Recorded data
---------------

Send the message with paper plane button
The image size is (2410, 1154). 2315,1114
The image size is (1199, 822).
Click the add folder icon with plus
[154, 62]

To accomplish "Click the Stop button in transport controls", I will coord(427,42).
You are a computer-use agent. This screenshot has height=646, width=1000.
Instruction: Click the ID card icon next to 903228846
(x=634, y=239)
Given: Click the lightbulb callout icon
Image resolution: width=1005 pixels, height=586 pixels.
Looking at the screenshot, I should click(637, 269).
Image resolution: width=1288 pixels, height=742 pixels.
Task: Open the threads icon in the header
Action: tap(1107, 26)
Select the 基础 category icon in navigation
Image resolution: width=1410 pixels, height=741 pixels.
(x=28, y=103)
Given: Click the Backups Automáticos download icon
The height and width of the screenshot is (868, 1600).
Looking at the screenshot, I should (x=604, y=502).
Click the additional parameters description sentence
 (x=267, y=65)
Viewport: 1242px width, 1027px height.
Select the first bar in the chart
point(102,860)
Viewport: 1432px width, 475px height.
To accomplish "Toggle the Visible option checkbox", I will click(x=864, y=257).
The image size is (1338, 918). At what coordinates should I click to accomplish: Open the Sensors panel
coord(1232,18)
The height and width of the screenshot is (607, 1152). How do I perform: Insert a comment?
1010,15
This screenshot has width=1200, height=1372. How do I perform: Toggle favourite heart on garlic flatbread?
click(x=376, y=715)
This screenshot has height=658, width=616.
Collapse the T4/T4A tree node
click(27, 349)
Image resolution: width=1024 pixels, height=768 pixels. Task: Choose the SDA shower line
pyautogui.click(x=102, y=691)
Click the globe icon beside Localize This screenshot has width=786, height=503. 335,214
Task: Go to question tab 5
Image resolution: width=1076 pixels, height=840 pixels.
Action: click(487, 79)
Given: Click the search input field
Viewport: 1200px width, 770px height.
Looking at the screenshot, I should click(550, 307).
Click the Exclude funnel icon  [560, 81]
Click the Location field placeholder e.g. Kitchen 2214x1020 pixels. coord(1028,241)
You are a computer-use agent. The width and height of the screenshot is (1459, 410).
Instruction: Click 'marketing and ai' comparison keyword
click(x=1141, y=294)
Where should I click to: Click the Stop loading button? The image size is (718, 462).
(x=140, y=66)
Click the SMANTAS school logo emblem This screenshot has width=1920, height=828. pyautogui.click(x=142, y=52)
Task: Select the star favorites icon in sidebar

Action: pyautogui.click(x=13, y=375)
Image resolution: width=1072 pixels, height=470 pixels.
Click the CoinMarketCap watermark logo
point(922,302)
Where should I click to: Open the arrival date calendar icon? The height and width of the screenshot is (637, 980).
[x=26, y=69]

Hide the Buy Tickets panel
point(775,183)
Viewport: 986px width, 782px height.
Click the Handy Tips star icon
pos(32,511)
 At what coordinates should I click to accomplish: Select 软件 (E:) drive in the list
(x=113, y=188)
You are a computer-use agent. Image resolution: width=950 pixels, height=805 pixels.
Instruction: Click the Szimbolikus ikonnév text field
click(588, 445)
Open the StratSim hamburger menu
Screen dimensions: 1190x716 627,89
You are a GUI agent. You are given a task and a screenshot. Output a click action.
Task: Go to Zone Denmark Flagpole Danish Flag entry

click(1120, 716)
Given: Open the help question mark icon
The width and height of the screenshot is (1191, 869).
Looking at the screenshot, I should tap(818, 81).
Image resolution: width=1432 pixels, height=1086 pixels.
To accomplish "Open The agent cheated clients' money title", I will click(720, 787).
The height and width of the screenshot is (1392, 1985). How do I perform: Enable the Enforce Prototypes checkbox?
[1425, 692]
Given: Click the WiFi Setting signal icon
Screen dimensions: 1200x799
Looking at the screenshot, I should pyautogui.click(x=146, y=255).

---------------

[Directions for this task]: All entries must be repeated exactly.

[Reply to the exercise]:
Send the message with paper plane button
The image size is (2410, 1154). 2315,1114
The image size is (1199, 822).
Click the add folder icon with plus
[154, 62]

To accomplish "Click the Stop button in transport controls", I will coord(427,42).
You are a computer-use agent. This screenshot has height=646, width=1000.
Instruction: Click the ID card icon next to 903228846
(x=634, y=239)
Given: Click the lightbulb callout icon
Image resolution: width=1005 pixels, height=586 pixels.
Looking at the screenshot, I should click(637, 269).
Image resolution: width=1288 pixels, height=742 pixels.
Task: Open the threads icon in the header
Action: tap(1107, 26)
Select the 基础 category icon in navigation
Image resolution: width=1410 pixels, height=741 pixels.
(x=28, y=103)
Given: Click the Backups Automáticos download icon
The height and width of the screenshot is (868, 1600).
Looking at the screenshot, I should (x=604, y=502).
Click the additional parameters description sentence
 (x=267, y=65)
Viewport: 1242px width, 1027px height.
Select the first bar in the chart
point(102,860)
Viewport: 1432px width, 475px height.
To accomplish "Toggle the Visible option checkbox", I will click(x=864, y=257).
The image size is (1338, 918). At what coordinates should I click to accomplish: Open the Sensors panel
coord(1232,18)
The height and width of the screenshot is (607, 1152). How do I perform: Insert a comment?
1010,15
This screenshot has width=1200, height=1372. How do I perform: Toggle favourite heart on garlic flatbread?
click(x=376, y=715)
This screenshot has height=658, width=616.
Collapse the T4/T4A tree node
click(27, 349)
Image resolution: width=1024 pixels, height=768 pixels. Task: Choose the SDA shower line
pyautogui.click(x=102, y=691)
Click the globe icon beside Localize This screenshot has width=786, height=503. 335,214
Task: Go to question tab 5
Image resolution: width=1076 pixels, height=840 pixels.
Action: click(487, 79)
Given: Click the search input field
Viewport: 1200px width, 770px height.
Looking at the screenshot, I should click(550, 307).
Click the Exclude funnel icon  [560, 81]
Click the Location field placeholder e.g. Kitchen 2214x1020 pixels. coord(1028,241)
You are a computer-use agent. The width and height of the screenshot is (1459, 410).
Instruction: Click 'marketing and ai' comparison keyword
click(x=1141, y=294)
Where should I click to: Click the Stop loading button? The image size is (718, 462).
(x=140, y=66)
Click the SMANTAS school logo emblem This screenshot has width=1920, height=828. pyautogui.click(x=142, y=52)
Task: Select the star favorites icon in sidebar

Action: pyautogui.click(x=13, y=375)
Image resolution: width=1072 pixels, height=470 pixels.
Click the CoinMarketCap watermark logo
point(922,302)
Where should I click to: Open the arrival date calendar icon? The height and width of the screenshot is (637, 980).
[x=26, y=69]

Hide the Buy Tickets panel
point(775,183)
Viewport: 986px width, 782px height.
Click the Handy Tips star icon
pos(32,511)
 At what coordinates should I click to accomplish: Select 软件 (E:) drive in the list
(x=113, y=188)
You are a computer-use agent. Image resolution: width=950 pixels, height=805 pixels.
Instruction: Click the Szimbolikus ikonnév text field
click(588, 445)
Open the StratSim hamburger menu
Screen dimensions: 1190x716 627,89
You are a GUI agent. You are given a task and a screenshot. Output a click action.
Task: Go to Zone Denmark Flagpole Danish Flag entry

click(1120, 716)
Given: Open the help question mark icon
The width and height of the screenshot is (1191, 869).
Looking at the screenshot, I should tap(818, 81).
Image resolution: width=1432 pixels, height=1086 pixels.
To accomplish "Open The agent cheated clients' money title", I will click(720, 787).
The height and width of the screenshot is (1392, 1985). How do I perform: Enable the Enforce Prototypes checkbox?
[1425, 692]
Given: Click the WiFi Setting signal icon
Screen dimensions: 1200x799
Looking at the screenshot, I should pyautogui.click(x=146, y=255).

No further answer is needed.